Sergio Cesaratto ha recentemente salutato con favore, su Micromega, le ultime prese di posizione di Stefano Fassina, che ormai sostiene (pur se, a mio parere, con qualche oscillazione di troppo) l’irriformabilità dell’Unione europea, l’insostenibilità dell’euro e la necessità di ripristinare la nostra sovranità nazionale. Cesaratto ha notato come ciò dia luogo ad un importante cambio di scena, giacché tesi analoghe sono state proposte, finora, solo da sparuti gruppi della sinistra estrema o dalla destra. Ed ha invocato, per consentire alla sinistra di accelerare la fine dell’euro e gestirne le complesse conseguenze, la nascita di un pensiero forte, ossia “l’opposto del mélange di pensiero economico debole, utopismo europeista e movimentismo che ha contraddistinto le poco convincenti recenti esperienze elettorali a sinistra”.

E’ difficile dargli torto. Ogni pur minimo spostamento verso un nazionalismo democratico e pacifico, ogni rafforzamento di un antieuropeismo (rectius: “antiunionismo”) progressivo è benvenuto. Così come è giusto riconoscere la coerenza di chi, come Fassina, ha sostenuto che il semestre di presidenza italiano era l’ultimo appello per l’europeismo di sinistra e che persa questa occasione si sarebbero dovute trarre conseguenze radicali, e così ha fatto.
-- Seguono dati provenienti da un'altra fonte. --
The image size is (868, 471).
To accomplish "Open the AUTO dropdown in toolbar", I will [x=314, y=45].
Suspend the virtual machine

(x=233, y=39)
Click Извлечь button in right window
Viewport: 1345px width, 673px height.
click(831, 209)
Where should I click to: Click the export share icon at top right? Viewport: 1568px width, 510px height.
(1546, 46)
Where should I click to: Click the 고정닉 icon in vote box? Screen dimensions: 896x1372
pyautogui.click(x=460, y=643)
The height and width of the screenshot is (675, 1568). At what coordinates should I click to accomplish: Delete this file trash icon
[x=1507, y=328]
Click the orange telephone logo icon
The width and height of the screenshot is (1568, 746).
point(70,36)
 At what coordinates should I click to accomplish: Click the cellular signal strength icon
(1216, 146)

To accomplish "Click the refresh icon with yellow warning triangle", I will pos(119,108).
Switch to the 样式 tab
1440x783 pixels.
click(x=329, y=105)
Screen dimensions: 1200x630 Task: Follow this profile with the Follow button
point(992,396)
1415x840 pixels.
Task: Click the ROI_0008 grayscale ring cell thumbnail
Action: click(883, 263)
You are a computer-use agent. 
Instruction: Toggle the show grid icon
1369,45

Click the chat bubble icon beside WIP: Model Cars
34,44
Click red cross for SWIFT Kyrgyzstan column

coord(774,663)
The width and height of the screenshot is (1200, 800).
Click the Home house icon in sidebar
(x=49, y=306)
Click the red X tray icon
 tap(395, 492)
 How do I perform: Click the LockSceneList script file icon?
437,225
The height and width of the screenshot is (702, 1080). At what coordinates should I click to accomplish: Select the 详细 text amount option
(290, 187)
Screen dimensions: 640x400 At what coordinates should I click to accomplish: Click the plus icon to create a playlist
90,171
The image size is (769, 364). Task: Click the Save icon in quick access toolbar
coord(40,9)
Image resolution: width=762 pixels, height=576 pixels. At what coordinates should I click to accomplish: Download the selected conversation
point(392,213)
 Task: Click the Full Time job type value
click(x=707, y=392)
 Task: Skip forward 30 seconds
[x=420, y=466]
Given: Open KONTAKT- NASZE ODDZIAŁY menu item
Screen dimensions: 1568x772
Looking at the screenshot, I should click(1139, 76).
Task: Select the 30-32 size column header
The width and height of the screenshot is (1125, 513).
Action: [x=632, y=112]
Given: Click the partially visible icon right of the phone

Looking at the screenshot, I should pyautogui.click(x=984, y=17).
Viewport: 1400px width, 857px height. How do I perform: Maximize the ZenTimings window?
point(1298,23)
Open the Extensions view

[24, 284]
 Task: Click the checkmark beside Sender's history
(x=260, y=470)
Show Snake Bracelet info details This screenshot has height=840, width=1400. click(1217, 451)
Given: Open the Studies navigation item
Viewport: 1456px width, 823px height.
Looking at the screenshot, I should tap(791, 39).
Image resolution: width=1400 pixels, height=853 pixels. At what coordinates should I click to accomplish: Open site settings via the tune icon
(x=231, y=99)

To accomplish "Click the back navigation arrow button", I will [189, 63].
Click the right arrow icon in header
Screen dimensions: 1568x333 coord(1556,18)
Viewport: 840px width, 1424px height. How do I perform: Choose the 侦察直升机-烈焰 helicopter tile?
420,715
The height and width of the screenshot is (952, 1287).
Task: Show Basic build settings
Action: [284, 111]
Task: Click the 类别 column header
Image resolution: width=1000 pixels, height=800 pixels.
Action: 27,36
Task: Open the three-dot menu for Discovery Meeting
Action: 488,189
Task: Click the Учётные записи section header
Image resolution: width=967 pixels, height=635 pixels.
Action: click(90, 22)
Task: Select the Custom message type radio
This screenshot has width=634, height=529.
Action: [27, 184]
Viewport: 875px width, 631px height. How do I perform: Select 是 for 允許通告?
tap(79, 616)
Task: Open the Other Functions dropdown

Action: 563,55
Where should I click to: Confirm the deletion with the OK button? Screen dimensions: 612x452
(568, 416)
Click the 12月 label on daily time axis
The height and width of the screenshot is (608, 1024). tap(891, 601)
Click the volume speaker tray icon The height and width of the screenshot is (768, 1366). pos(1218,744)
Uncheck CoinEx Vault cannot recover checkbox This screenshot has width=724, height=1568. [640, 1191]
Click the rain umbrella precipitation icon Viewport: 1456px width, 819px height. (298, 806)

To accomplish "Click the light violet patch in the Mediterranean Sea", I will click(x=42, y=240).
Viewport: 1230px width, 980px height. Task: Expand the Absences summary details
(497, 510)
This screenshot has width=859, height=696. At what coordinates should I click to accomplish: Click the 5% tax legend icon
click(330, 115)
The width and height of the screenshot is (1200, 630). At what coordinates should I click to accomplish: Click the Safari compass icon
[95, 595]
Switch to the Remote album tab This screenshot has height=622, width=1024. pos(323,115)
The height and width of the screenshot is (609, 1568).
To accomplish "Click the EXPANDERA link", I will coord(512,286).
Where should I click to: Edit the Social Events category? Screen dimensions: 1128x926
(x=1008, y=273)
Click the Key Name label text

Del resto, se un’efficace rottura col renzismo sta maturando nel PD (è lecito dubitarne, ma non è lecito escluderlo o sottovalutarne l’importanza) questa non potrebbe che basarsi su una rottura col dogma europeista: uscire dal partitone “a (presunta) vocazione nazionale” per inventarsi una “grande Sel” o per irrobustire la lista Tsipras non avrebbe proprio alcun senso.

Eppure, non credo che per dar vita al pensiero forte di cui abbiamo effettivamente bisogno sia sufficiente prendere le distanze dal verboso estremismo, e sostanziale moderatismo, della sinistra sedicente radicale. Bisogna piuttosto saper considerare tutte le conseguenze del giudizio negativo sull’euro e tutte le implicazioni della rivendicazione della sovranità nazionale: conseguenze ed implicazioni assai severe.

Qui ne suggerisco tre.

Deve prima di tutto essere chiaro che la rottura con l’euro implica la rottura con l’Unione europea, magari per proporne da subito un’altra la cui nascita richiederebbe, però, un mutamento dei rapporti di potere nei più importanti paesi del Vecchio continente. E deve essere altrettanto chiaro che ha poco senso rompere con l’Unione se al contempo non si avvia un più generale riposizionamento internazionale del nostro paese, un allontanamento dal capitalismo atlantico (e quindi dal suo braccio militare, oggi particolarmente attivo: la Nato), un’apertura verso i Brics. In mancanza di ciò diminuiremmo la nostra dipendenza da Berlino solo per aumentare quella da Washington, avremmo la fine dell’austerity, ma solo come modo per rafforzare il neoliberismo e peggiorare la situazione debitoria del paese.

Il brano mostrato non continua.